J.M.: Well, we have radically changed the way that we treat back pain, for example… I think that we can make large changes in medicine actually… In fact it’s already started. We have social prescribing now in general practices… What I’m saying is I think we need to take that further. I think we need to actually locate that sort of help outside of the NHS.
Advice for Those on Antidepressants
K.G-M.: There’s going to be a lot of people listening who are on anti-depressants. What should they do?
J.M.: So I think that people should – if they want to question, if they want to rethink being on anti-depressants, if they want to think about the possibility of coming off them – do some reading, discuss it with friends and family, and then go and see their doctors and make a plan to come off their anti-depressant slowly and carefully and at the right time.6
K.G-M.: Don’t read your book and just stop.
J.M.: No, don’t read my book and throw the drugs in the bin, because it’s very important to say that might make the withdrawal process a lot worse.6
Evidence for Talking Therapies and Spontaneous Recovery
K.G-M.: In terms of the evidence base for talking therapies and other therapies, how good is that?
J.M.: The evidence is that talking therapies are as good as anti-depressants… I think that this idea that we’re treating a disease is one of the problems… so it’s very unlikely that there’ll be something that just works in that sort of medical sense.2
K.G-M.: It’s quite a bleak outlook you’re offering, isn’t it?

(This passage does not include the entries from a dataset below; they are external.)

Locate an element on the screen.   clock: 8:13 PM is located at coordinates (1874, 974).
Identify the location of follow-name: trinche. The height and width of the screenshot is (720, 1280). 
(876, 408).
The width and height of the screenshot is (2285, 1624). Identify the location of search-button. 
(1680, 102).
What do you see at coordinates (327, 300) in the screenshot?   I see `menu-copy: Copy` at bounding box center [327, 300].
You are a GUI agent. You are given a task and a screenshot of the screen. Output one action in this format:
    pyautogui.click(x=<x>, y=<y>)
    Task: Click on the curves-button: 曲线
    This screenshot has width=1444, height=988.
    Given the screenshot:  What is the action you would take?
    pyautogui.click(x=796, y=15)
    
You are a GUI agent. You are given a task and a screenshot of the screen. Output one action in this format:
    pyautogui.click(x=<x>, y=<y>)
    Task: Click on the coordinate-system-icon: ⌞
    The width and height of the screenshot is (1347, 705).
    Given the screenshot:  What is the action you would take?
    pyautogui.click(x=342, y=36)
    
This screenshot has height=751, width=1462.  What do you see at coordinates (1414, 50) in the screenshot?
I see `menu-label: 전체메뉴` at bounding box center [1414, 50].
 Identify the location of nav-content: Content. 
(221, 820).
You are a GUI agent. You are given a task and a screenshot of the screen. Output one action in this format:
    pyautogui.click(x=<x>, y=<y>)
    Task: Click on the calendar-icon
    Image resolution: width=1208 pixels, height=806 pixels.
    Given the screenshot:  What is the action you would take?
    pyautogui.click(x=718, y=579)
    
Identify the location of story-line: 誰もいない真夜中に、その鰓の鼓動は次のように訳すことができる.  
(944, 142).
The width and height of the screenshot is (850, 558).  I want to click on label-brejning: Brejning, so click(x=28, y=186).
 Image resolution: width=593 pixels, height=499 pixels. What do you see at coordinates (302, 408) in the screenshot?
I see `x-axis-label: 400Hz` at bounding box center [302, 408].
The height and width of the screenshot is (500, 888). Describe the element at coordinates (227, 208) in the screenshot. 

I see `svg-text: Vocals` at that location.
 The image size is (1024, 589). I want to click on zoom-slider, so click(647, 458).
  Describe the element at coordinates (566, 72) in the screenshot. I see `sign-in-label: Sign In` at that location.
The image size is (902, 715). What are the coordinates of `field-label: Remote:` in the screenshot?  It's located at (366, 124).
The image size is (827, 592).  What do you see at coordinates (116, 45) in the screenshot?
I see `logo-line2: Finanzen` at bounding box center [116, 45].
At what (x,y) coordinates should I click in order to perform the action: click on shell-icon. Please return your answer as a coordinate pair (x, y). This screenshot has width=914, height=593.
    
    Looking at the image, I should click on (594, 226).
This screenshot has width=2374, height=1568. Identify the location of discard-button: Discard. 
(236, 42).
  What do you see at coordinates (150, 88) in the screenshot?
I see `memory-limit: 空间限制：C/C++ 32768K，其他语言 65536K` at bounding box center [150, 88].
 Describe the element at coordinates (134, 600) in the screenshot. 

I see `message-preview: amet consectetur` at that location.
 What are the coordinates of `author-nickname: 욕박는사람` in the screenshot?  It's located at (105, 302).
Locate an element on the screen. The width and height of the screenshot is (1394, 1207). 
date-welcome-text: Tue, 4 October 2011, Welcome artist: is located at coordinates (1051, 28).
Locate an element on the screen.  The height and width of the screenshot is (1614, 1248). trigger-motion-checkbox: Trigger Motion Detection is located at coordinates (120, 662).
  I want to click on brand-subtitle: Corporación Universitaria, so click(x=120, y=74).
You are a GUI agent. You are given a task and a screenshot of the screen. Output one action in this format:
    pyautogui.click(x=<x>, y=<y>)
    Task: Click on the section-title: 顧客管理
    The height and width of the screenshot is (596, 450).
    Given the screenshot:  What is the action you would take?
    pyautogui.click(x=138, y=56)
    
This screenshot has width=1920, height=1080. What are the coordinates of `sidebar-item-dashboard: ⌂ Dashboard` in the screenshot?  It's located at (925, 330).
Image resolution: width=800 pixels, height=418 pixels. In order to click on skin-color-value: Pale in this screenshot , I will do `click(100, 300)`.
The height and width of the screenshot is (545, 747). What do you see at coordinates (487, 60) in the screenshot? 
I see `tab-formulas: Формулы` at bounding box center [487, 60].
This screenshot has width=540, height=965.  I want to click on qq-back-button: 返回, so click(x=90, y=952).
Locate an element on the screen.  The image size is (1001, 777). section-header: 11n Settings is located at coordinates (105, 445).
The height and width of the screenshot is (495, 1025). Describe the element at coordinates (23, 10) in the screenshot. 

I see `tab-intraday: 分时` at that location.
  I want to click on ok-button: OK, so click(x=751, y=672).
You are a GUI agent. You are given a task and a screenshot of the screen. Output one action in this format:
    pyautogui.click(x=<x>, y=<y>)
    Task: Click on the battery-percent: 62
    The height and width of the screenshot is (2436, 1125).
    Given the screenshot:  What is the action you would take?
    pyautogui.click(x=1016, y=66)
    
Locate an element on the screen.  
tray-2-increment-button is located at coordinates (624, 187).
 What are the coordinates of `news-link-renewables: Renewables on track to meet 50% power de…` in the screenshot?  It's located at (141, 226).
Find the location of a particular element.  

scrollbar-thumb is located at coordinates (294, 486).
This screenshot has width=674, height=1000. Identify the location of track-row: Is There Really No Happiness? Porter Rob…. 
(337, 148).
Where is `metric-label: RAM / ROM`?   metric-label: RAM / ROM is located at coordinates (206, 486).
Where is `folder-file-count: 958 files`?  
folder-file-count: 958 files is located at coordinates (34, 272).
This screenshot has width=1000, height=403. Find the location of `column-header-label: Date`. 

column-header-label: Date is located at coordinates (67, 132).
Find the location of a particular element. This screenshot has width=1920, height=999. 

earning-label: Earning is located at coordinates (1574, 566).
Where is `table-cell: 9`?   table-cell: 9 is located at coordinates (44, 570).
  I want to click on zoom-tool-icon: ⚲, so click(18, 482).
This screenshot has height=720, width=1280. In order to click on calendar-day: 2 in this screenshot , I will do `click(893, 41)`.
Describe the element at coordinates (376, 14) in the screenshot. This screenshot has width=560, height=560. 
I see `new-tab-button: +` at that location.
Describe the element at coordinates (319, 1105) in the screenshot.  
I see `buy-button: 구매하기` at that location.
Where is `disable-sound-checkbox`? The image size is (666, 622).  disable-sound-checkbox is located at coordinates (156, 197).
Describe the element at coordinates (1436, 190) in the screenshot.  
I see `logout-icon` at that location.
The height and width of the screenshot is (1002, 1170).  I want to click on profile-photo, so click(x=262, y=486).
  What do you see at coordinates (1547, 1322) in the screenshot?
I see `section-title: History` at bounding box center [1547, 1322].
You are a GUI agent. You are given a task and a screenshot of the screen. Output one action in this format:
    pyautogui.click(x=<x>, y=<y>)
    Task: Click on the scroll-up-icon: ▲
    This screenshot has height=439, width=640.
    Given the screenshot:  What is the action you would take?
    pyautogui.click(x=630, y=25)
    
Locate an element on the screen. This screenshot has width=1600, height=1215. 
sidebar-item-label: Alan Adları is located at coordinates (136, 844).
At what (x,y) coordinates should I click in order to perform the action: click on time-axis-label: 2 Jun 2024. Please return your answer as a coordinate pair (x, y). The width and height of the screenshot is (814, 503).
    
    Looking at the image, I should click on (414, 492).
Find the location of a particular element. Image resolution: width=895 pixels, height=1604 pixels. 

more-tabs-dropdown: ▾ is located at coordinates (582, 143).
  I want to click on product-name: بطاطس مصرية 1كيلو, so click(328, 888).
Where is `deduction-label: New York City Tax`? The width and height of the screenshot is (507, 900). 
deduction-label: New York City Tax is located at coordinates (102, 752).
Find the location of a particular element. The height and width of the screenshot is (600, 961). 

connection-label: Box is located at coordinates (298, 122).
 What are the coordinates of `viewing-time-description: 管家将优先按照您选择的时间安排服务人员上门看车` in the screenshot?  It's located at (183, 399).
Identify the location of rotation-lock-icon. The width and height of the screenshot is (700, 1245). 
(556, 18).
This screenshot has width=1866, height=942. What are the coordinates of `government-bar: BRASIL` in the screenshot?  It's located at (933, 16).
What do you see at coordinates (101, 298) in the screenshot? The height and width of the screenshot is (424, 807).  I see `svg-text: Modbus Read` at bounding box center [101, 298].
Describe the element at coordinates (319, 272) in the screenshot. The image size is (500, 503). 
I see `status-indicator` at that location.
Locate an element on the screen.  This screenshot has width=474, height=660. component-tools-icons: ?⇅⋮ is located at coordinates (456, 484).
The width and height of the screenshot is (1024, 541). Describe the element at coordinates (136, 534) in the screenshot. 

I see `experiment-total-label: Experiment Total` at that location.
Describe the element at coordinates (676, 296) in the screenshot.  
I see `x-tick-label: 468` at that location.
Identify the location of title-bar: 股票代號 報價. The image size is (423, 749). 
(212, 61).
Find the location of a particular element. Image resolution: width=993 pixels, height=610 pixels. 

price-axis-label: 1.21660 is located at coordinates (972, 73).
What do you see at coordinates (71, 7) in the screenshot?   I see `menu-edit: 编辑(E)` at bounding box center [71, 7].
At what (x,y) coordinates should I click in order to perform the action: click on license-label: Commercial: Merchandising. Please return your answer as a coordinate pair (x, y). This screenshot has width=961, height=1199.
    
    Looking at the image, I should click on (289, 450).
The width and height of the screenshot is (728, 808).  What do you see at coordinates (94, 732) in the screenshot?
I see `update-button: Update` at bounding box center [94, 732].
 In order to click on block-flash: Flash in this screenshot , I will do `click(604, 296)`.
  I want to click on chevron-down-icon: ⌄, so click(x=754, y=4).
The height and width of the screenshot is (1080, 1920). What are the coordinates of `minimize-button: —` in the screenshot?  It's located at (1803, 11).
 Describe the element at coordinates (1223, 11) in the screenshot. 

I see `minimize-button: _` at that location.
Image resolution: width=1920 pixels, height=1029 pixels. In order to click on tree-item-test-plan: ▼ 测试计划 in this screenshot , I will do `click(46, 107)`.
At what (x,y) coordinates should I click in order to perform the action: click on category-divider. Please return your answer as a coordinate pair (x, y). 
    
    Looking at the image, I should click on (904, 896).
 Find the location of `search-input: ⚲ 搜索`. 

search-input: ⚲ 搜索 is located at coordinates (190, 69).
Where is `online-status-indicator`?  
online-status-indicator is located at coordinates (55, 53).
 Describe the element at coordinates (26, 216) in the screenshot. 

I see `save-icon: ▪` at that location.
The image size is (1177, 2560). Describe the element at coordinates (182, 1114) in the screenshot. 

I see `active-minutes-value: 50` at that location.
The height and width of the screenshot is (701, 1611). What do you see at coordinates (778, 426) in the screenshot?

J.M.: In some ways… I’m really not saying that… Most people will get better from depression because most people recover from depression spontaneously without anti-depressants… I think it’s really important to say most people recover from depression spontaneously… and giving anti-depressants to people is actually making that less likely, certainly less likely in the long run… I think it’s actually a much more hopeful message that you actually have the resources in yourself to deal with this problem.7
K.G-M.: Joanna Moncrieff, thank you very much indeed.
J.M.: Thank you.
- Nguyen TT, et al. Biological, Psychological, and Social Determinants of Depression: A Review of Recent Literature. Brain Sci. 2021;11(12):1633.
- Cox GR, et al. Psychological therapies versus antidepressant medication, alone and in combination for depression in children and adolescents. Cochrane Database Syst Rev. 2014;2014(11):CD008324.
- Moncrieff J, et al. The serotonin theory of depression: a systematic umbrella review of the evidence. Mol Psychiatry. 2022;27(8):3349-3356.
- Moncrieff J. Antidepressants: misnamed and misrepresented. World Psychiatry. 2015;14(3):347-348.
- Moncrieff J, et al. Active placebos versus antidepressants for depression. Cochrane Database Syst Rev. 2004;(1):CD003012.
- Moncrieff J, et al. Evidence on antidepressant withdrawal: an appraisal and reanalysis of a recent systematic review. Psychol Med. 2025.
- Whiteford HA, et al. Estimating remission from untreated major depression: a systematic review and meta-analysis. J Affect Disord. 2013;148(1):18-27.